#Tajlandia #Phuket #Azja
Tropikalne plaże i wakacyjna swoboda. Tanie drinki i imprezy do rana. Niezwykła egzotyka i przystępność „lokalsów” powodująca szybsze bicie serca. Wszystko to doprawione gorącą feerią kolorów powoduje, że nasze zmysły podczas azjatyckich wakacji chętniej ulegają pokusom, a serca biją szybciej. Nawiązujemy intymne relacje z osobami z innego kręgu kulturowego i… zakochujemy się po uszy. Wiążemy się w egzotyczne związki, które rozpatrywane „na chłodno” nie miałyby racji bytu. Ale nie obawiajcie się – nie będzie to kolejna opowieść o kobietach uwikłanych w relacje z Marokańczykami, Egipcjanami czy mieszkańcami Czarnej Afryki. Takich historii, mniej czy bardziej prawdziwych, znajdziecie w mediach mnóstwo. Dziś opowiem Wam o drugiej stronie tego medalu – o mężczyznach, którzy pokochali i poślubili mieszkanki Azji Południowo-Wschodniej.
Tajlandia, Wietnam, Malezja – region ten jest istnym Świętym Graalem turystyki. Stanowi ona znaczący, a czasem nawet najważniejszy element tutejszych gospodarek. Żyją z niej wszyscy: hotele, restauracje oraz wielkie nadmorskie kurorty. Z odwiedzających te kraje turystów utrzymują się też zwykli ludzie – drobni przedsiębiorcy oraz całe, często wielopokoleniowe rodziny. Jednocześnie turyści, nawet Ci najbardziej ekonomiczni, w porównaniu z lokalnymi mieszkańcami – są prawdziwymi bogaczami. Natomiast tutejsze kobiety słyną z nieprzeciętnej urody, i mało który z wypoczywających tu samotnie mężczyzn jest w stanie oprzeć się ich wdziękom. Szybko dochodzi więc do porozumienia – powstają związki zwane „wakacyjnymi żonami”.

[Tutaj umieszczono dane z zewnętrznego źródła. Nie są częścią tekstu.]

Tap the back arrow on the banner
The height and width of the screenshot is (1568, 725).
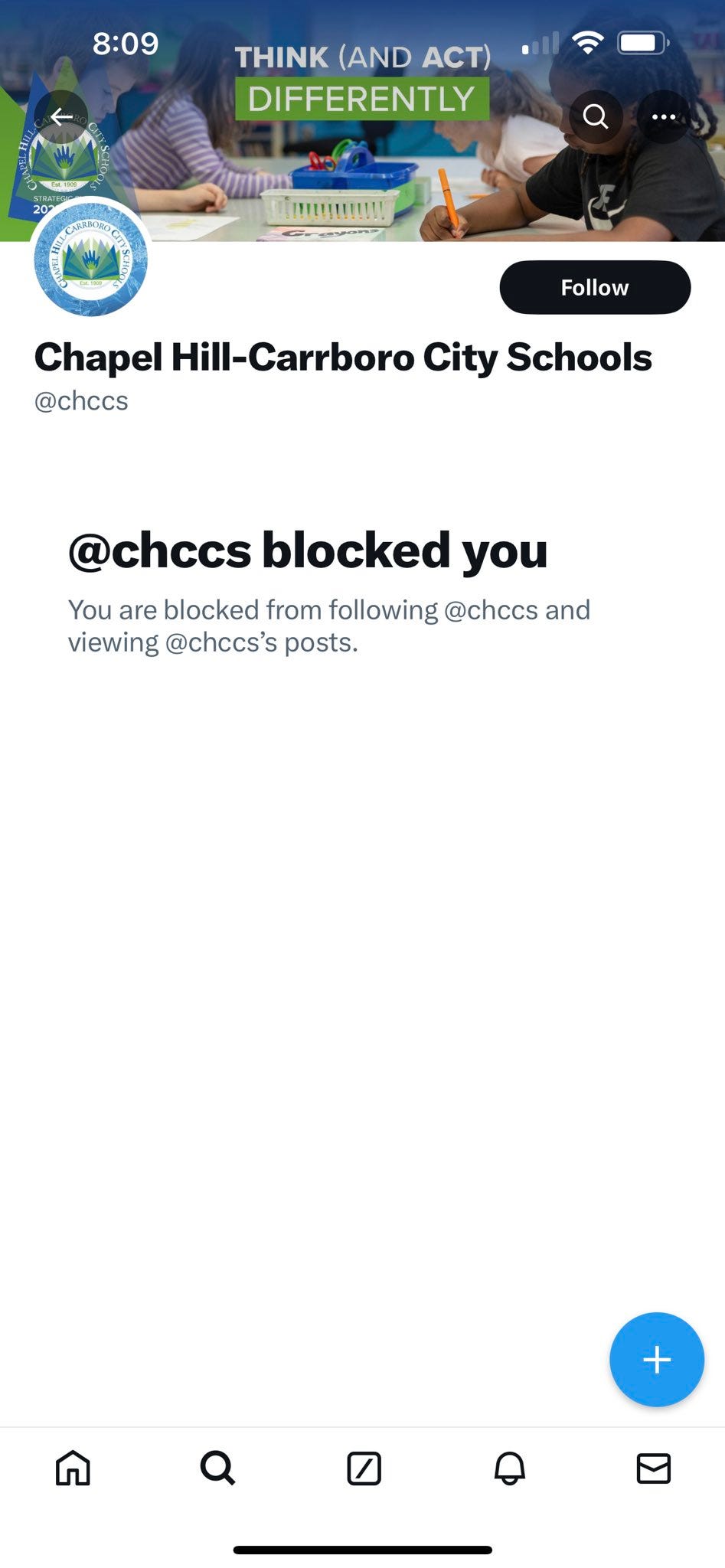61,117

Kim jest „wakacyjna żona”? To bardzo popularna azjatycka (choć nie tylko!) forma relacji damsko-męskiej polegająca na świadczeniu obopólnych korzyściach: on „bogaty”, ona atrakcyjna. On poszukujący wakacyjnych wrażeń, ona szukająca możliwości wyjścia z biedy, niedostatku, codziennych trudów dnia i nocy. Ale nie należy mylić tego pojęcia z prostytucją! „Wakacyjna żona” pokaże Ci swój kraj, pomoże w zakupach oraz w prowadzeniu wynajętego domu. Upierze skarpetki, ugotuje obiad, wieczorem wymasuje ukochanemu mężczyźnie plecy. Twoim zadaniem jest zaś utrzymać Wasz poziom życia i płacić za wszystko, co wspólnie robicie – za podróże, ubrania, restauracje, za mieszkanie.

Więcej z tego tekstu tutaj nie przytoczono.